Isthmus of Ignatz

Brick by Brick

Wednesday, February 01, 2006

Jyllands-Posten - this is the spirit of the free world


What is freedom of speech about really? When we talk about the right to 'freedom of speech', what do we mean? Because at office where i sit i dont speak many sentences but I'm okay with everyone making more than their share of verbal cacaph. I only have an objection to waves that cross reasonable decibel threshholds. And when verbal crap has been directed right at me - unreasonable demeaning demands and plain nonsense parading as sense. But religion is a whole other nutgame. And the new inductee has helped show some things. Cos religion is a big topic in her hot-cold sphere. So one day the Muslims are the honorable underdogs and the next theyre gruff goats; Christians are better one day and the next day theyre uptight bigots; Hindus wanton and freespirited by turns.
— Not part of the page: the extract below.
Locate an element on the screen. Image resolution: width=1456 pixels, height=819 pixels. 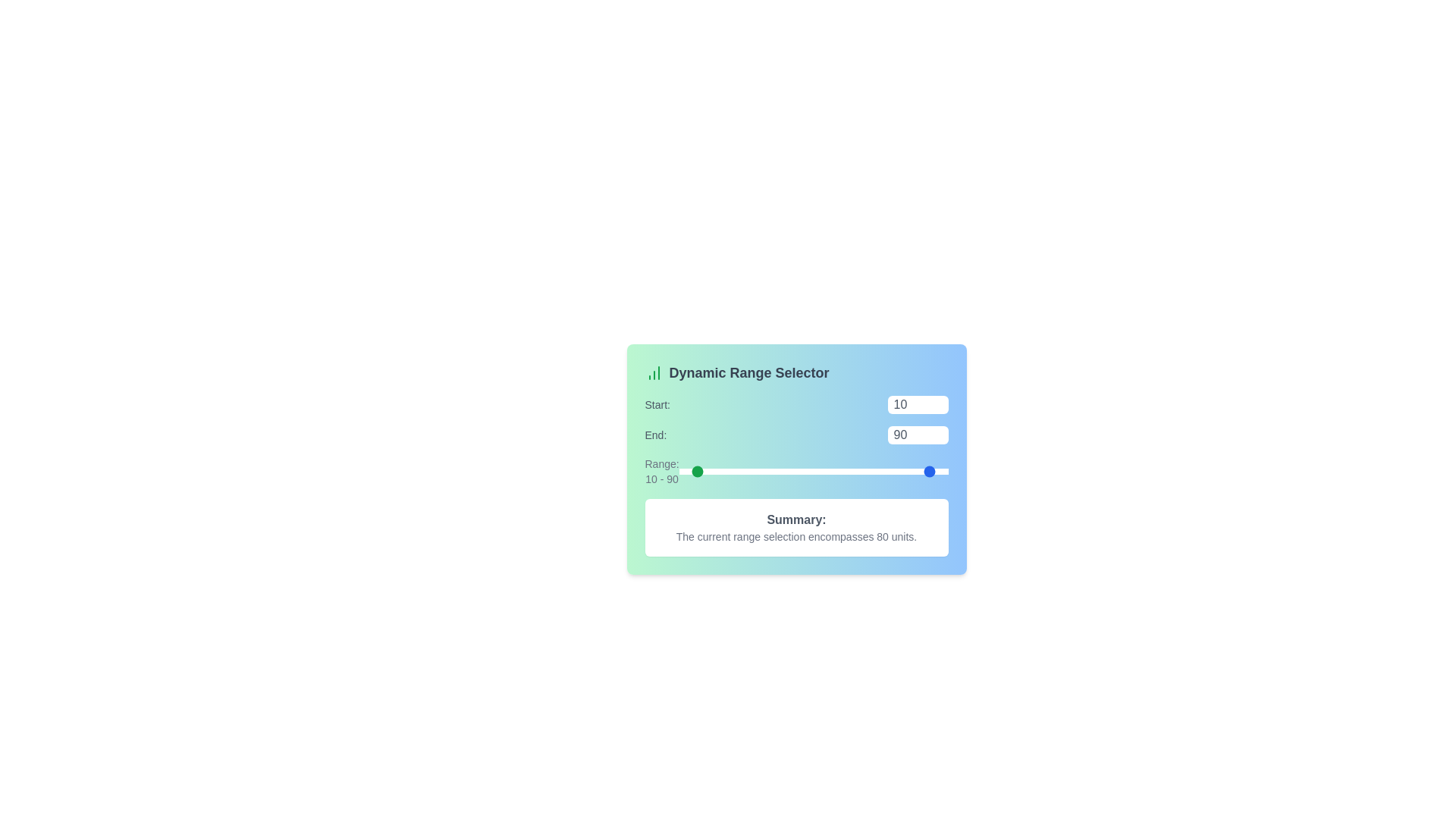
the 'Start' range slider to 0 is located at coordinates (678, 470).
Jews though, remain irrevocably damned. And even if I tried getting itched, nothing happens. Cos my religion is the music I hate this minute which might be what I'll love the same time tommorow. Religion is about personal realisations contradicting and harmonizing uniquely to each, uniquely in time. So when a pope or a swami or mullah issues edicts and people follow, then this is the crime. That institutions have colonized personal realisations, and that people have let them. So if everyones journey is unique, you're going to be seeing the billion emblems of their beliefs all over, and youll inevitably walk over some emblems because theyre lying all over the place, and it shouldnt matter to anyone but the one person whos emblem you stamped on. In reality just 4 major faiths claim the 'religion' of most of living humanity today. (Thats a lot like the oligopoly in free markets) That's unnatural, but the case.
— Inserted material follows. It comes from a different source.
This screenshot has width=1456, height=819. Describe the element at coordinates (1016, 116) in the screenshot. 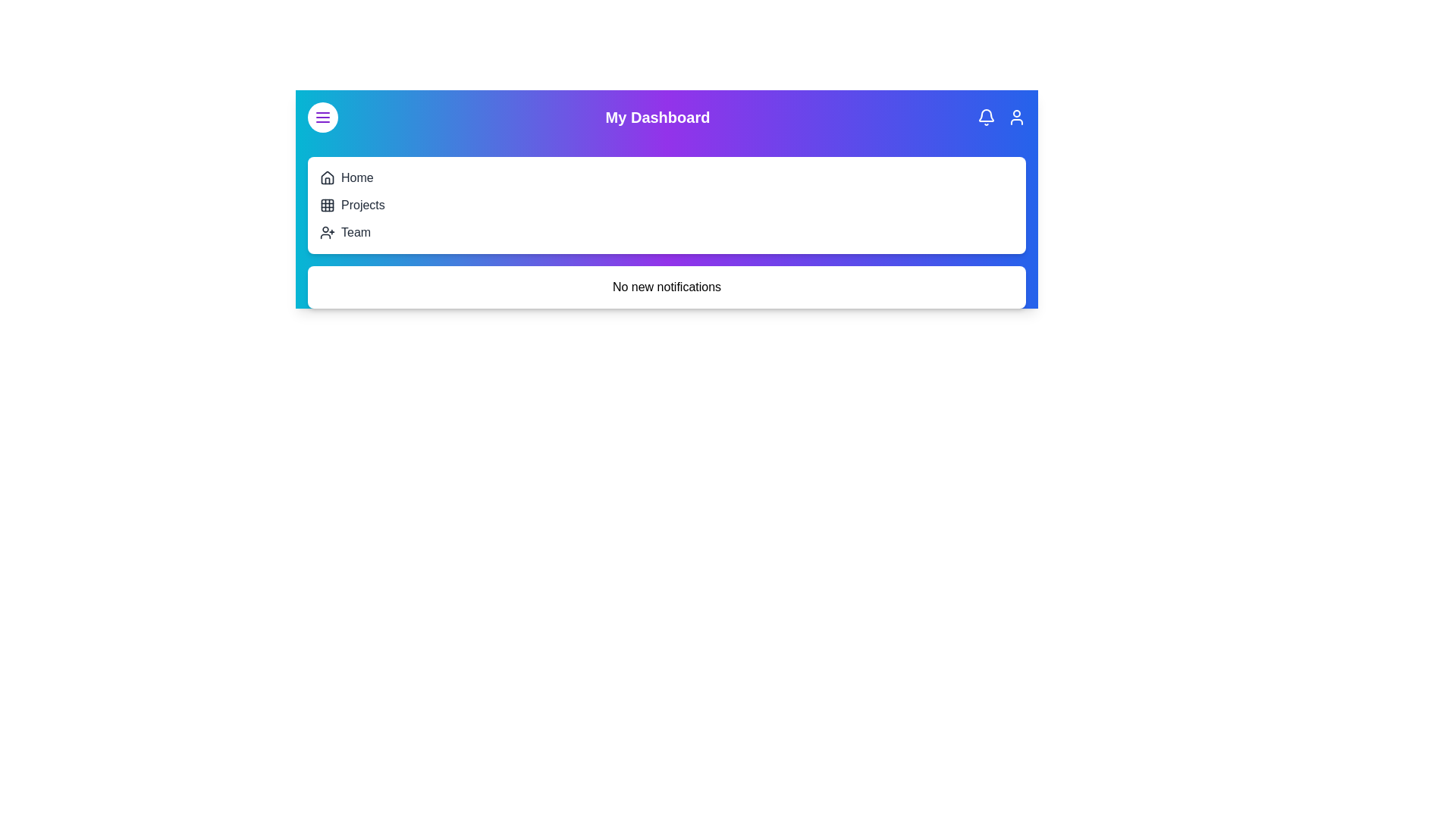

I see `the user icon located on the top-right of the app bar` at that location.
Now what does it mean that thousands of 'Muslims' in Muslim-dominated nations (and others) are rising in protest at the cartoons, burning the Dutch flag and boycotting Dutch ware? This can be confirmed to be atleast historically regressive. Yes, I did say something about arriving at your own realizations, but holding the mirror of history, we give insights from personal reflections a depth that shows up everything behind us really ahead of us. We can repeat the past or change the future. That would depend on what you thought of past events in the first place. Were 'infamous' instances of state progroms / exclusive propogada / enforced regimens - right or wrong? The idenitifcation of 'rights' comprehensively covered in the UN* Charter of Human Rights, took as many centuries of human existence on this planet as it did; all an accumulation of the relaization of centuries before, orally transmitted and really recorded. Truths for progressive human existence.

I don't really know what to say to the French theologian Sohaib Bencheikh's comment to the incident,"One must find the borders between freedom of expression and freedom to protect the sacred,...unfortunately, the West has lost its sense of the sacred." This first sentence by logical parameters pleads nothing because the 2 freedoms he seeks to have barriers between are not only already 2 distinct freedoms - one natural, the other protectionist/resistant - but are by their very quality, opposed. So what exactly is he pleading? And then of course - what if the West has lost its sense of the sacred? The other thing that shows up how deliberate all religious affrontery-taking is, is that this cartoon was first published in September. More recently, "newspapers across Europe have reprinted caricatures of the Prophet Muhammad to show support for a Danish paper whose cartoons have sparked Muslim outrage...France Soir, Germany's Die Welt, La Stampa in Italy and El Periodico in Spain all carried some of the drawings." I think its important to note that British papers aren't part of this press solidarity. The world press freedom watchdog Reporters without Borders, based in Paris, defended the newspapers - "Freedom of the press also exists for viewpoints that shock the majority of the population," RsF head Robert Menard told France Soir.
I believe in watchdogs for freedom.
I belive watchdogs for offence need to read history in the interests of originality.

1 Comments:

At 12:20 AM, Blogger JP said...

That's what. Sorry, I don't have anything profound or wise to add, I just think that post made sense.